Software Development Kit (SDK) and API Discussions

Re: Malformed XML exceptions ( how to handle)

aashray
12,025 Views

and which SDK version are you using ? So that I can test and find a solution using the same SDK.

25 REPLIES 25

POOJA_HP_2013
3,486 Views

Hi Coon,

Sorry for the misunderstanding.

Yes, we have observed this exception only with 7.3.4 as of now, as per the case comments. I can confirm this and let you know by tomorrow.

As I had mentioned earlier, since this is not reproducible in our local set-up, we are not sure whether it is observed for other versions also or not.

Kindly let me know if this answers your query.

Regards,

Pooja

coon
3,486 Views

Please clarify "not reproducible in our local set-up"?

You tried against another 7.3.4 instance of Data ONTAP and did not experience the problem?

Did it have enough volumes, snapshots, aggregates (whatever was queried) to exceed 1 MTU? In your packet trace if you open it in wireshark and set a filter for XML (this will limit the output to just the packets that are SDK responses) then sort by the length column, you'll see that the 1513 packets are incomplete (select XML in the middle box and the raw output is in the bottom box. With XML highlighted, the bottom box should show you the hex and ASCII of the zapi response being truncated).

Your reproduction attempts would need to make sure you have enough that the response is larger than 1 MTU/ or TCP MSS

POOJA_HP_2013
3,486 Views

Hi Coon,

We don't have 7.3.4 set-up available in our labs. However, we did try with other versions (7.3.1, 7.3.6, 8.0 etc) but were not able to reproduce it. Not sure if it could be dependent on the data ONTAP version.

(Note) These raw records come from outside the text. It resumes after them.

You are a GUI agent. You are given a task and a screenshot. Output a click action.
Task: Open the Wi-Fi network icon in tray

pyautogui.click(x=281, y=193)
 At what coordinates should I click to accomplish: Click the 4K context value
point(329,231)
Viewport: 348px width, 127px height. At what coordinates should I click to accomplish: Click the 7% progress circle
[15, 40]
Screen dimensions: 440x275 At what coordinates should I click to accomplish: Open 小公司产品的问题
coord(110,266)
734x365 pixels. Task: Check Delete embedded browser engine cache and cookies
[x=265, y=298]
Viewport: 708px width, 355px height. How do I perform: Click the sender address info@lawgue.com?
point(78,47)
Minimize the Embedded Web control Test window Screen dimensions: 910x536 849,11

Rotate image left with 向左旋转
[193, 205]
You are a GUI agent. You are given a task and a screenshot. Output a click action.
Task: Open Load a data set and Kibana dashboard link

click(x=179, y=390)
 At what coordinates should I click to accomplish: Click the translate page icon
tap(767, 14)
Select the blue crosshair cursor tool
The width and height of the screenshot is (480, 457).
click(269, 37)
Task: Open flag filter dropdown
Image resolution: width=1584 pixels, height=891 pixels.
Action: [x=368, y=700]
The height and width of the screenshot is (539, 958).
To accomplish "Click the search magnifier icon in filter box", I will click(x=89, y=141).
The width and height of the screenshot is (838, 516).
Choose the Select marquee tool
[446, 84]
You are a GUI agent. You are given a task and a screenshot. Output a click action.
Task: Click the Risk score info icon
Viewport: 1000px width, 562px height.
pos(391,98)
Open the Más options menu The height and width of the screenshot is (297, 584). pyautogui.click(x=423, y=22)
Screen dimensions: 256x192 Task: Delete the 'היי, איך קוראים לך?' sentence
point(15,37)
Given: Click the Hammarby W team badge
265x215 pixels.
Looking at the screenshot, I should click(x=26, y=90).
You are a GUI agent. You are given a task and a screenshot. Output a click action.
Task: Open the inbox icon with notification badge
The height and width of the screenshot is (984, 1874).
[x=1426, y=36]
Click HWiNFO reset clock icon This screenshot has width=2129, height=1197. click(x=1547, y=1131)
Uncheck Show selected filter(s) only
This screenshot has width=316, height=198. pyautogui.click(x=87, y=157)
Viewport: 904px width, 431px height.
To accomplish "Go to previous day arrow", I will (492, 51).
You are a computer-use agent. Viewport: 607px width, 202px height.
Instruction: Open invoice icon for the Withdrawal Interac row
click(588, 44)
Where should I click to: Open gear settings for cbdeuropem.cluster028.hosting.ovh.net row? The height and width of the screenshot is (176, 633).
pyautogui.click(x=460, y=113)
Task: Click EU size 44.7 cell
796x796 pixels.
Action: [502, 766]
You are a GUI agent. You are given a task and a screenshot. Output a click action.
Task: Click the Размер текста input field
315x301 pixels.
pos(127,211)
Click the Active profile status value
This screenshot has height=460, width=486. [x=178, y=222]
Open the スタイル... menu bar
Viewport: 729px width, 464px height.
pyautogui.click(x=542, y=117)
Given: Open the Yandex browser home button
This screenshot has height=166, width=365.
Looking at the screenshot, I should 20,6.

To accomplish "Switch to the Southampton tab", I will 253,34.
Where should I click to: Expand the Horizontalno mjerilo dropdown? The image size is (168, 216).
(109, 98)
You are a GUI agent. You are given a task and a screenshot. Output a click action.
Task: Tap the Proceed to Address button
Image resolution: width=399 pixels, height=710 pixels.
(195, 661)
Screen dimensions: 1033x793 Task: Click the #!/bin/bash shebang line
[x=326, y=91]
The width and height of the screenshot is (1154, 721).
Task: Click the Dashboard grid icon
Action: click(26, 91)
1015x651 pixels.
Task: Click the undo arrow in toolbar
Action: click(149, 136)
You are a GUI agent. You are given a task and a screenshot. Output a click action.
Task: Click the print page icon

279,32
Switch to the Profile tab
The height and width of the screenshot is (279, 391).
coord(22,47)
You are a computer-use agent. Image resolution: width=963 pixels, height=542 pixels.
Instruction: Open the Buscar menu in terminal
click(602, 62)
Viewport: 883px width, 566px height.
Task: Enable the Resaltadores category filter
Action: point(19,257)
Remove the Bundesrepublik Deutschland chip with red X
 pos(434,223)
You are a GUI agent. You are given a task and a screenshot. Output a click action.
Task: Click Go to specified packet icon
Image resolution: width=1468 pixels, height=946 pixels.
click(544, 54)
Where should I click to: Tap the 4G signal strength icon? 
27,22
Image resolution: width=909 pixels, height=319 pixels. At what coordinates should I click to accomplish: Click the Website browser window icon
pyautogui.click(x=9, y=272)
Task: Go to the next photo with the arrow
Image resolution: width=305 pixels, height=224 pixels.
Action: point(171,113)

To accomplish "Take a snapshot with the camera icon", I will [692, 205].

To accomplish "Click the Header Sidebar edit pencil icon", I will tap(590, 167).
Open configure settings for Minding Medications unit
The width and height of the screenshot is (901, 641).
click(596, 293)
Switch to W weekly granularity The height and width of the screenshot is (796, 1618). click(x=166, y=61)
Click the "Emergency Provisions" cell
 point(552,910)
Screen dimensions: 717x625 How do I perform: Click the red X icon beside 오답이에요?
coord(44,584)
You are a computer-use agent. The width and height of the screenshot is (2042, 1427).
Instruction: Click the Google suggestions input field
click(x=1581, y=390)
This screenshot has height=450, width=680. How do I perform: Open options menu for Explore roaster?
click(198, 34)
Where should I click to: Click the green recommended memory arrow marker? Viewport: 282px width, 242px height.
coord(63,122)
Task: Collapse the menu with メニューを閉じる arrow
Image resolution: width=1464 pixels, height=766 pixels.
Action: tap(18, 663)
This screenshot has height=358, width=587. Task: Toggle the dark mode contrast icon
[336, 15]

Thanks for providing the steps to open the trace packets in wireshark. I may need to check on the configuration details of our lab set-ups, to figure out whether we have a big enough configuration to generate responses larger then 1MTU. I will let you know the details as soon as I have them.

Please do let me know if there is any other information which is required from our end.

Regards,

Pooja

coon
3,486 Views

I did get a request yesterday from someone I wanted to relay to you. And perhaps some more details on why it's so difficult for you and us to reproduce this.

Request: Can you run the apitest command again while gathering a packet trace like you did before (to catch an error) but this time simultaneously run a trace on the client running the apitest command. We'd want to be running packet tracing on both sides.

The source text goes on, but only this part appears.